A day later than expected, I finally have gotten around to writing about the best Tuesday night I’ve had in ages.
We arrived at Whelan’s at around a quarter to eight on Monday night, the doors to the venue weren’t open and only a few dozen people were in the bar itself. I wondered what I was after dragging my lovely girlfriend to. Would it be another disaster of a show, like that time we saw Jens Lekman? So instead of standing around like chumps until the venue doors opened we went down to the shop. By the time we got back, around five past eight, a queue had formed outside the door. This was more like it!
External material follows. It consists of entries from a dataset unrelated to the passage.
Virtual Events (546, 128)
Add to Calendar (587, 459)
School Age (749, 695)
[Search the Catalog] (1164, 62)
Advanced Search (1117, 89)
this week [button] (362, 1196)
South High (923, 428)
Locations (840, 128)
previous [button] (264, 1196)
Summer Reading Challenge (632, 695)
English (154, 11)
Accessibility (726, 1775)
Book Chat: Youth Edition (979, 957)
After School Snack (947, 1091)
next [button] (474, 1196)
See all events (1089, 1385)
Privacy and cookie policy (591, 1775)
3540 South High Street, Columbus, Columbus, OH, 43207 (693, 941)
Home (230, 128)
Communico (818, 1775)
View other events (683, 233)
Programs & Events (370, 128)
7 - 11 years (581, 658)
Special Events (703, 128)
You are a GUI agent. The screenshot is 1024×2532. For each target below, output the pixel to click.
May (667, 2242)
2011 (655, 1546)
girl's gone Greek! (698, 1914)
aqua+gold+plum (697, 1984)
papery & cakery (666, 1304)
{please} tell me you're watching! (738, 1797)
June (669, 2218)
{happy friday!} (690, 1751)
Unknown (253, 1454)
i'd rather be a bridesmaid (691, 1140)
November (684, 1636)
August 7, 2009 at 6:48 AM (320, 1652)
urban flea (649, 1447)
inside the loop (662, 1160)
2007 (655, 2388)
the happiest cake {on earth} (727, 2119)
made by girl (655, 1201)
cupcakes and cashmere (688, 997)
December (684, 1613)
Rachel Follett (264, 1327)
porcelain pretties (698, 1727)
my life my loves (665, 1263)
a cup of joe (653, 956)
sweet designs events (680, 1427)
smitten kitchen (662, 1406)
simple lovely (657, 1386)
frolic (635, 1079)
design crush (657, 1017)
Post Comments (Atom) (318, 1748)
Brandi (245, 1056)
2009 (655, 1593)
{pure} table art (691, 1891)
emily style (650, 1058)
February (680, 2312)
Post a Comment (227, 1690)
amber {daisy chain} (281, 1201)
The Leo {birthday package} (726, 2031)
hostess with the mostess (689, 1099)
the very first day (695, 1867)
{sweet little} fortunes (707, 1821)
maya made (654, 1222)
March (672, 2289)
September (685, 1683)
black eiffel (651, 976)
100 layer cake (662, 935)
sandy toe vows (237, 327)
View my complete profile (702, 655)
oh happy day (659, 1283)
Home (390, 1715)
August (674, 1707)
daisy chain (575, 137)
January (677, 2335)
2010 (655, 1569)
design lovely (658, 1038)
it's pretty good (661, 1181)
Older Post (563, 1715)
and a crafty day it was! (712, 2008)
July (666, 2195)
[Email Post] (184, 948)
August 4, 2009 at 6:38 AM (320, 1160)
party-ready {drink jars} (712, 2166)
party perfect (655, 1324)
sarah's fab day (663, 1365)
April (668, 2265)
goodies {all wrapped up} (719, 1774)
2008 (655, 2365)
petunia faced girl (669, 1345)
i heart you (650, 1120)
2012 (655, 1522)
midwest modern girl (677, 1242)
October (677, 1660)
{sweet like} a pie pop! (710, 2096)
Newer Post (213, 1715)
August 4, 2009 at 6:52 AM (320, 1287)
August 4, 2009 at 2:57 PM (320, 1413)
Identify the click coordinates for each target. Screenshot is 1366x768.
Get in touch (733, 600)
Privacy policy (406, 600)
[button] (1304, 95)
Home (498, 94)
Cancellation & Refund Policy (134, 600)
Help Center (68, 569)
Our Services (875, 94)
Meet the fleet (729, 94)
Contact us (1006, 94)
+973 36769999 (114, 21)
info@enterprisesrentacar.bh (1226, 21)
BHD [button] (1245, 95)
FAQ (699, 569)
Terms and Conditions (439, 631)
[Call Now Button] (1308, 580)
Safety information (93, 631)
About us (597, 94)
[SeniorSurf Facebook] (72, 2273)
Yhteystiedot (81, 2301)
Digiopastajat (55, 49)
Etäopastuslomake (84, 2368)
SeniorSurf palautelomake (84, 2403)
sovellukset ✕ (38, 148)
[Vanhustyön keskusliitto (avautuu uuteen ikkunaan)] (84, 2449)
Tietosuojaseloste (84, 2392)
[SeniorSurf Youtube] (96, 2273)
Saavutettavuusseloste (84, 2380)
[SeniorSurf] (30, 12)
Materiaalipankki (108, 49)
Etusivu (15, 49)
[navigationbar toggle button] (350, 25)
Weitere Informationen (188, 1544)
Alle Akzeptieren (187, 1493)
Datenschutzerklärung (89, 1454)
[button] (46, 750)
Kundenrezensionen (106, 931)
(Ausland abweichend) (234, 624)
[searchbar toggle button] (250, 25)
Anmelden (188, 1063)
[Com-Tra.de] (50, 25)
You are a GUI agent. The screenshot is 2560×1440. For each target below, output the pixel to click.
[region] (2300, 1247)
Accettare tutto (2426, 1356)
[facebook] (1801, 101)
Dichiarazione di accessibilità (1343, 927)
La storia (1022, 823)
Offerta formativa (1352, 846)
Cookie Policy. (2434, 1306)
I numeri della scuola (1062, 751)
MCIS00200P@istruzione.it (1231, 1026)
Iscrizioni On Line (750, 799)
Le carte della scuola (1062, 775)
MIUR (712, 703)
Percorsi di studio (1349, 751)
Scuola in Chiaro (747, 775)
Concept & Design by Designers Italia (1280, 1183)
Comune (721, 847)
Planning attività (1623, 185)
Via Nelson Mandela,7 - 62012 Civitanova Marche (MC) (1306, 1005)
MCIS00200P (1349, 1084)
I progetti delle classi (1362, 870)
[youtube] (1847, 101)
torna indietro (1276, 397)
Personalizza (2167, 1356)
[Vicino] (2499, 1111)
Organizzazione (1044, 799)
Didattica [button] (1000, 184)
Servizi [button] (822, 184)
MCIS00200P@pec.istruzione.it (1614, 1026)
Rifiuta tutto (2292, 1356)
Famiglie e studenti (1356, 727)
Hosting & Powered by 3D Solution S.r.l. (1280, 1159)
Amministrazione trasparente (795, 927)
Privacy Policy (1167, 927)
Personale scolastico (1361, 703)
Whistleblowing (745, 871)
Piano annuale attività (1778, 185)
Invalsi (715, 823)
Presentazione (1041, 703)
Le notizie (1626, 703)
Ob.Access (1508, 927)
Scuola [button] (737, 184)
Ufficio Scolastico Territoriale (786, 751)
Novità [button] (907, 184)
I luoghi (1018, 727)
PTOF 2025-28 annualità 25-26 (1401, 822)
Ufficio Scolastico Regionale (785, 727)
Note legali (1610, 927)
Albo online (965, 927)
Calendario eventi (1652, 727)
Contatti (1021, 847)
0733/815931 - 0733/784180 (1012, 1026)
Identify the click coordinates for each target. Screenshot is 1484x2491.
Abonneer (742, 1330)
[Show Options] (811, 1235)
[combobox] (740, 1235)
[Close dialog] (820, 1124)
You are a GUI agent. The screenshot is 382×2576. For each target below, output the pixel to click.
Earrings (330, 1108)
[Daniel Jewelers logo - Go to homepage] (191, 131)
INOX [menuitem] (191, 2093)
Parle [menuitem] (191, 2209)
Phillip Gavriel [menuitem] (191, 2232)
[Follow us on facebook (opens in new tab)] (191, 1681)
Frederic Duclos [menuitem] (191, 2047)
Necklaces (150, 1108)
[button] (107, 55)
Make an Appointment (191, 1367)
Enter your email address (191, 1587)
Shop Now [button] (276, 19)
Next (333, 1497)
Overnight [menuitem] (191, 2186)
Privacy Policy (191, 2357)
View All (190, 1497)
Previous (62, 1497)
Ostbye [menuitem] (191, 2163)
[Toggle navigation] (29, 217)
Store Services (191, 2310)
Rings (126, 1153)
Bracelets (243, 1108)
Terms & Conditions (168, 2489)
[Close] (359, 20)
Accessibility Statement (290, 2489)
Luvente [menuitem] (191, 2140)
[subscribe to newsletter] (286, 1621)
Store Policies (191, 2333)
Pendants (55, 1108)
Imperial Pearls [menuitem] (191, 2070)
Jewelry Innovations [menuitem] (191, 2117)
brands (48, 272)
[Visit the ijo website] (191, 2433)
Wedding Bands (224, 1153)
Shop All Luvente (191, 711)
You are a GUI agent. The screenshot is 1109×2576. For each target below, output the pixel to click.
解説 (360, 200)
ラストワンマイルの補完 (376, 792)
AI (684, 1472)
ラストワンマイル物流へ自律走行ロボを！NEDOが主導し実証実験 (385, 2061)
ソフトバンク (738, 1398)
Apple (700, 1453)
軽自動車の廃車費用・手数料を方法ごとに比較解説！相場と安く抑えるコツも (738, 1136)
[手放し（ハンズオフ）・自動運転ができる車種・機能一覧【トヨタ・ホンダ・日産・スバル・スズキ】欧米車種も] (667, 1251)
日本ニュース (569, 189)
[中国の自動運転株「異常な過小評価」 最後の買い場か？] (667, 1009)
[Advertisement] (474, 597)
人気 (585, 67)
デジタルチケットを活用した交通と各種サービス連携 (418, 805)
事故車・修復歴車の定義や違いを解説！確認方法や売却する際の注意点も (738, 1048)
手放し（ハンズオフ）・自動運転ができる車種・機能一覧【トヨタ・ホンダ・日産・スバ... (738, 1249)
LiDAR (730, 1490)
We seated ourselves upstairs overlooking the stage (one of the benefits of Whelan’s). The first support act (yes there were two!) introduced himself as Marcus from a band called Mumford & Sons, who sadly couldn’t be there. They had probably over-exerted themselves at Glastonbury I’m thinking. But if the band are as good as or better than Marcus solo, they are definitely ones to look out for. He gave a wonderful performance, playing a variety of instruments and impressing every member of a packed Whelan’s. There was only one negative point about his set, it was far too brief. ‘Little Lying Man’ was definitely a standout.
Next up was Dublin’s own Robotnik. Sadly there was no sign of a blue hedgehog. Just like the way in Sonic that Dr Robotnik starts off small and gets bigger and badder until the final showdown, Robotnik started off slow with some folky numbers before introducing the rest of his band: Toshiba, his laptop. What came next was definitely not something a lot of the crowd expected. His techno-folk and bizarre lyrics (‘I Found Jesus In The Year 2027′ is a case in point), as well as his showmanship (getting up on tables and giving out sweets), were nothing if not entertaining. I’d recommend checking him out at Crawdaddy in two or three weeks. He’s a nutjob.
While these two acts were playing, there was a group of English people, of which only half seemed interested. A tall blonde girl was chatting and giggling as both artists played. I pointed out that it was Laura Marling standing near me. The accent matched. She was talking to a guy at the bar when cheers came up from downstairs. I was wrong, it wasn’t her. Mortified. I’m glad I didn’t attempt to talk to her.
The waifish singer downstairs was just as good as her album Alas I Cannot Swim indicates. She played some of her better known songs at the beginning of the set, ‘Ghosts’, ‘My Manic and I’, and ‘You’re No God’ were standout tunes, all coming one after the other. Marling live is a much more intimate experience than on the record, as it is a sparse cut-back approach. She was joined by Marcus Mumford on many of the tracks, and he seems to be able to play everything. His xylophone on ‘Ghosts’ was especially pretty.
Marling then played some new songs, a great sign of what’s to come from this young singer, none of which seemed below the standard of what’s gone before. One of these songs she even admitted to only having written the night before. That’s confidence for you! One of these new tunes, ‘Made A Maid’, is one to look out for (I’ve included a live version of it down below).
‘Cross Your Fingers’ into ‘Crawled Out of the Sea’ was damn near perfect, and was followed by a rousing version of ‘Alas I Cannot Swim’. Marcus and Laura left the stage to rapturous applause, but were forced to return for a one-song encore ‘I’m A Fly’. It’s a pity the show couldn’t have gone on longer, but there’s damn curfews in place. Even still, it was a truly marvellous show, and when she returns to town, I’ll definitely go again.